In the end, it wasn’t North Carolina that made it clear that Hillary Clinton had no chance to win the nomination, but the nail-biter in Indiana. Barack Obama had been widely expected to win North Carolina, at one time by as much as 20 points, but Indiana’s demographics matched up with Pennsylvania and Ohio. When Indiana came down to 22,000 votes and a vigil over Gary and Lake County, the race was over. The only question will be when she admits it:
The twin results solidified the status quo in the Democratic race, one that now gives Obama the clear advantage in the battle for the nomination because of his solid lead in the tally of pledged delegates. Despite her Indiana victory, Clinton emerged even more the underdog in the nomination battle.

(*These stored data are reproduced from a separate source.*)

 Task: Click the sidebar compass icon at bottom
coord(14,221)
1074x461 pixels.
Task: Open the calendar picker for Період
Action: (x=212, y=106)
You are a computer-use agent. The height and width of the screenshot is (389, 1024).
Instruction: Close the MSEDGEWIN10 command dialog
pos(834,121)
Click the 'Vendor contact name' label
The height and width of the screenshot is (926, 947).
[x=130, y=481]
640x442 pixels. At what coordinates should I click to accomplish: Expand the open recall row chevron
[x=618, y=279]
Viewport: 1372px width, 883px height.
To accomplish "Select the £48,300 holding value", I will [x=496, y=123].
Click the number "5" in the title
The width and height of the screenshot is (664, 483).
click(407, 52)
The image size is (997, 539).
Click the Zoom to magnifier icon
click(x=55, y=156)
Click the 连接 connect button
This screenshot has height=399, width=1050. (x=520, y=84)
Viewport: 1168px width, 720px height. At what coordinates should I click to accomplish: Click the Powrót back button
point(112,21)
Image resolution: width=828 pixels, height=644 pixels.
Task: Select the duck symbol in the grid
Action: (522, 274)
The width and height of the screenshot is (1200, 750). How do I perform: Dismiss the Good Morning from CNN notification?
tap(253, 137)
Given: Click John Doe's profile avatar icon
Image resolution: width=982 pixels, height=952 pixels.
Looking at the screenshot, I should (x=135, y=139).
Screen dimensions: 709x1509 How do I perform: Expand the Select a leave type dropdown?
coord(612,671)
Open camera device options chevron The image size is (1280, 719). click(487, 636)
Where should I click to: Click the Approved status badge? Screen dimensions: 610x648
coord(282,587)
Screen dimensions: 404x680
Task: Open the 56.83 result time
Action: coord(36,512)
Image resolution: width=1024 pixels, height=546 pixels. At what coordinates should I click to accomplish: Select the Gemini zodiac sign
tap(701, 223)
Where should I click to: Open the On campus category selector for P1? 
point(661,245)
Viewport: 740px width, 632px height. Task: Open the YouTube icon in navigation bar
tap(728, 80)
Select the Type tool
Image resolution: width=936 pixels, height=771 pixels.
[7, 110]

The results meant the senator from Illinois would to add both to his pledged-delegate margin and his lead in the popular vote, leaving Clinton with an even more daunting challenge in trying to deny Obama the nomination.
Although she managed to squeeze out a victory in Indiana, the night produced a far different outcome than the Clinton campaign had hoped for. In the closing hours of the campaigns in the two states, her advisers expressed confidence that she was gaining ground on Obama in North Carolina rapidly enough to hold his anticipated victory margin to single digits. They also thought she was positioned for a solid victory in Indiana.
Instead, Obama won North Carolina by 56 percent to 42 percent, and his popular-vote margin there — about 230,000 votes — wiped out the gains Clinton had made with her decisive victory in Pennsylvania two weeks ago. In Indiana, Clinton won by 51 percent to 49 percent.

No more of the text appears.